Climate change: Hotter temperatures could kill 2000 more a year in US

Henrietta Strickland
January 14, 2020

Global warming of 1.5 °C could result in an additional 1,603 deaths from injuries each year in the United States, an worldwide team of researchers reported yesterday in the journal Nature Medicine.

The team found that 1.5C of warming would bring an additional 1,600 deaths each year; 2C of warming would see around 2,100 more. The data predicts that there will be 1601 extra deaths in the USA each year due to injuries, with 84% of the fatalities being men.

Until now, most studies of the health effects of climate change have focused on deaths from insect-borne diseases, heart and respiratory conditions, and direct effects of heat. But less is known about how warm temperatures impact injuries. They chose these figures as the worldwide Paris Agreement on the climate, which the USA has started the process of withdrawing from, aims to keep average post-industrial global temperatures well below 2 degrees Celsius, and preferably to 1.5 degrees Celsius.

The researchers mined 38 years' worth of USA government data on weather conditions and deaths from injuries in the United States (excluding Alaska and Hawaii).

These numbers were chosen because countries in the Paris Agreement are committed limiting the increase in temperatures to 2.7F (1.5C).

The models showed the increase in fatalities would be most likely to affect males between the ages 15 and 34, especially those living in California, Florida and Texas. But deaths from injuries currently make up about 10% of all fatalities around the world and the impact of global heating on this had been little studied until now. The largest proportional increase is projected for drowning, while the smallest proportional increases are projected for assault and suicide. "Of all male excess deaths, 92% would occur in those aged 15-64 years, who have higher rates of deaths from transport and suicide".

The latest research showed rising temperatures are likely to increase drowning and transport accidents because more people swim, drive and drink alcohol when the weather is warm.

Meanwhile, these increases would be partly offset by a decline in deaths from falls in middle-aged and elderly people during the winter months.

In addition, other recent studies have shown how driving behaviors deteriorate as temperatures rise, resulting in a greater number of accidents. The world is now on track for a 3-4C temperature rise, suggesting the increase in injury deaths could be even higher.

However, some of these connections are tentative and more research will be necessary to work out the cause and effect relationships.

Risks were also seen in deaths from suicide and assault due to warmer temperatures, but the changes in these risks were less significant.

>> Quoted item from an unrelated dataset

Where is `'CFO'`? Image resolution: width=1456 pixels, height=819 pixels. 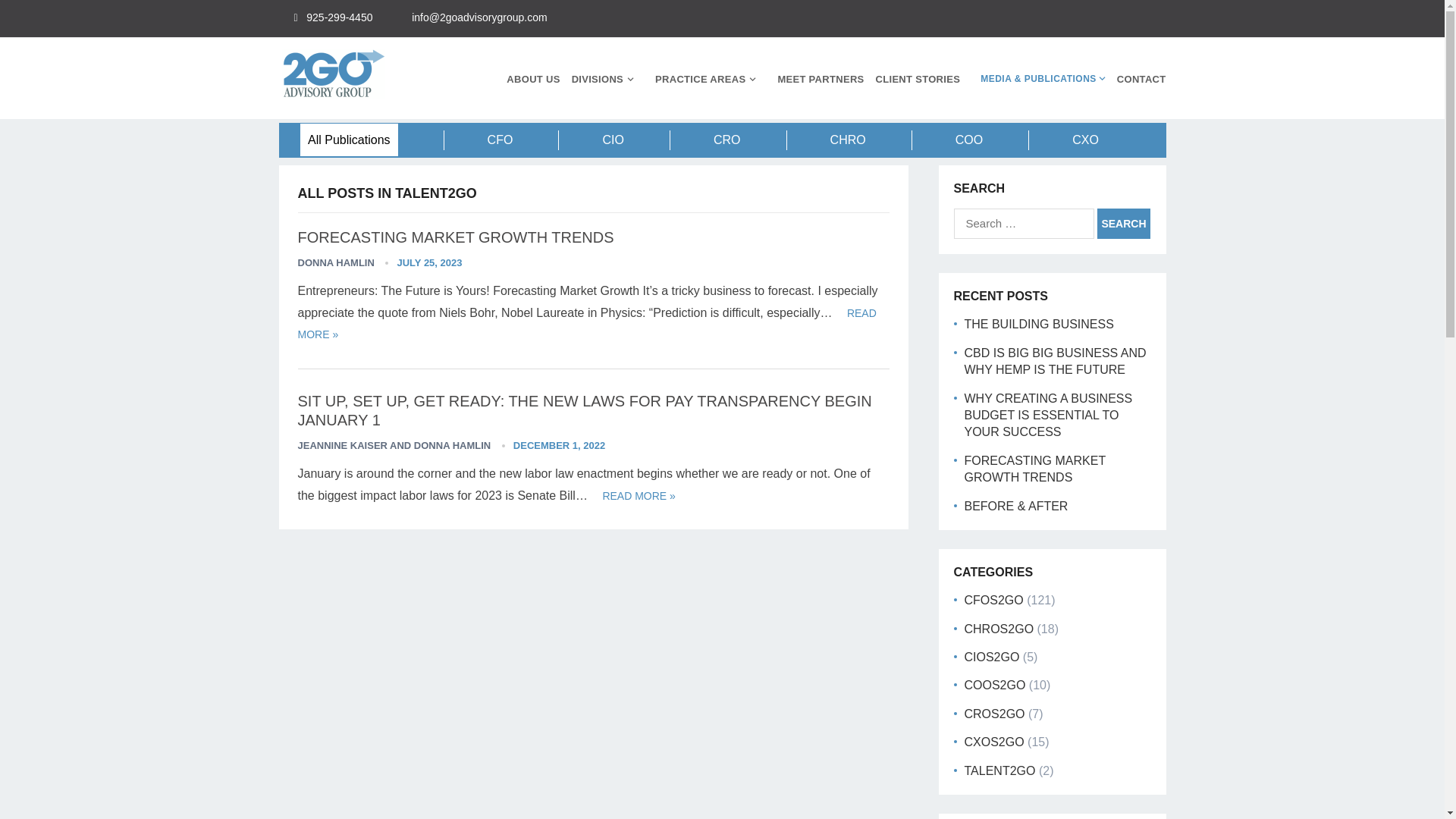 'CFO' is located at coordinates (500, 140).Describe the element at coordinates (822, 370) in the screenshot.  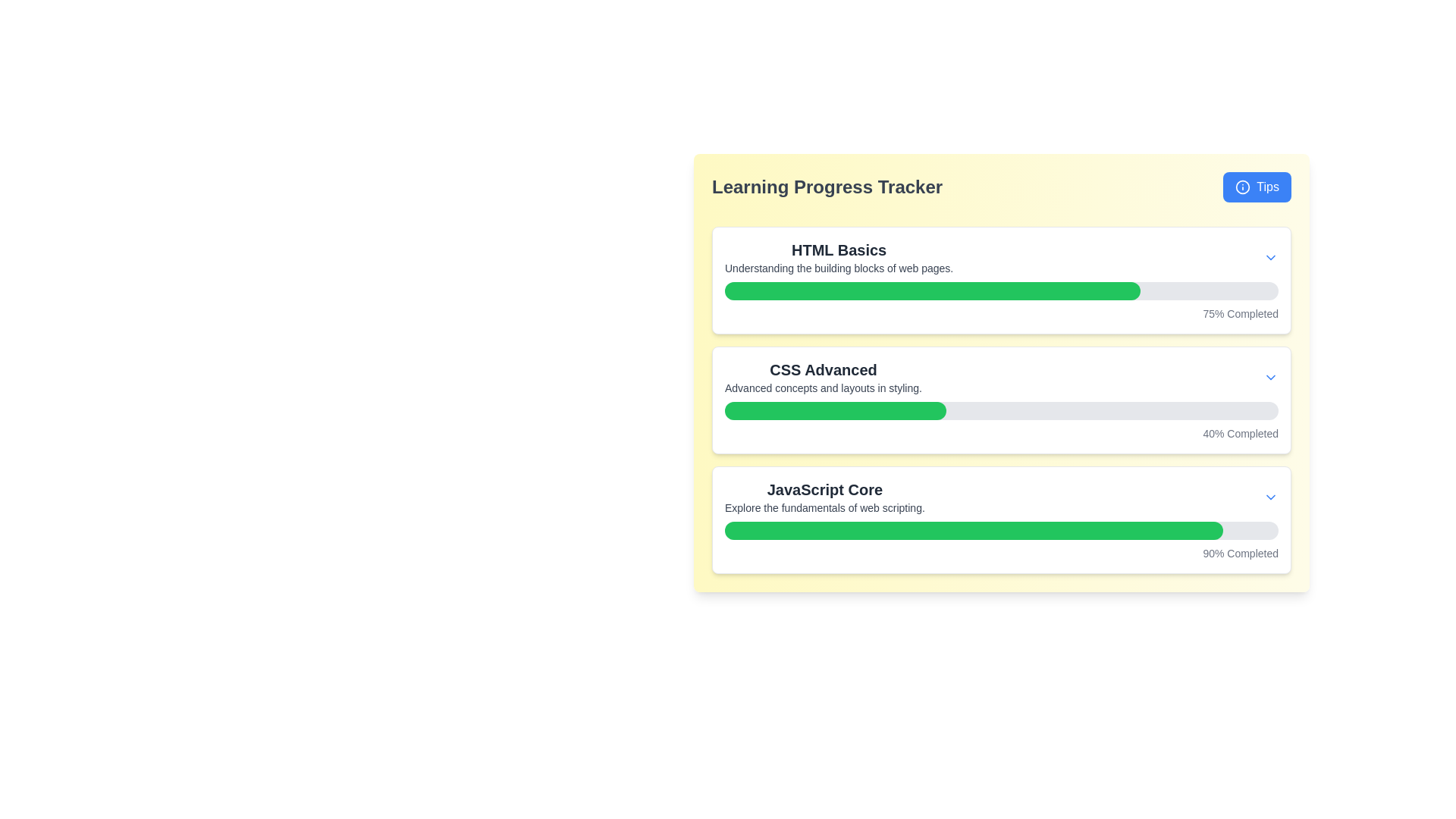
I see `the bold text label reading 'CSS Advanced' that is centrally positioned in the second box of the progress tracker list` at that location.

"These new results show how much climate change can affect young people", said senior study author Majid Ezzati, professor at the Abdul Latif Jameel Institute for Disease and Emergency Analytics at Imperial College London, in a press release.

Injury deaths were expected to increase in all nations as temperatures rose, he said, although local factors would influence the extent of the increase - for example, the standard of road safety or level of gun control. "We need to respond to this threat with better preparedness in terms of emergency services, social support and health warnings".

One reason could be that, in warmer weather, more people spend time outdoors, which could lead to confrontations - and thus, deaths from violence.

In a commentary on the paper also published in the journalNature Medicine, a pair of scientists not involved in the study wrote that it is important to note that other variables of weather which are linked to injuries like rain, humidity, sunshine, and wind "may act in their own right while also interacting with temperature, although not necessarily in consistent or predictable fashions".

Image: Artwork by Banksy; photo via Wikimedia Commons.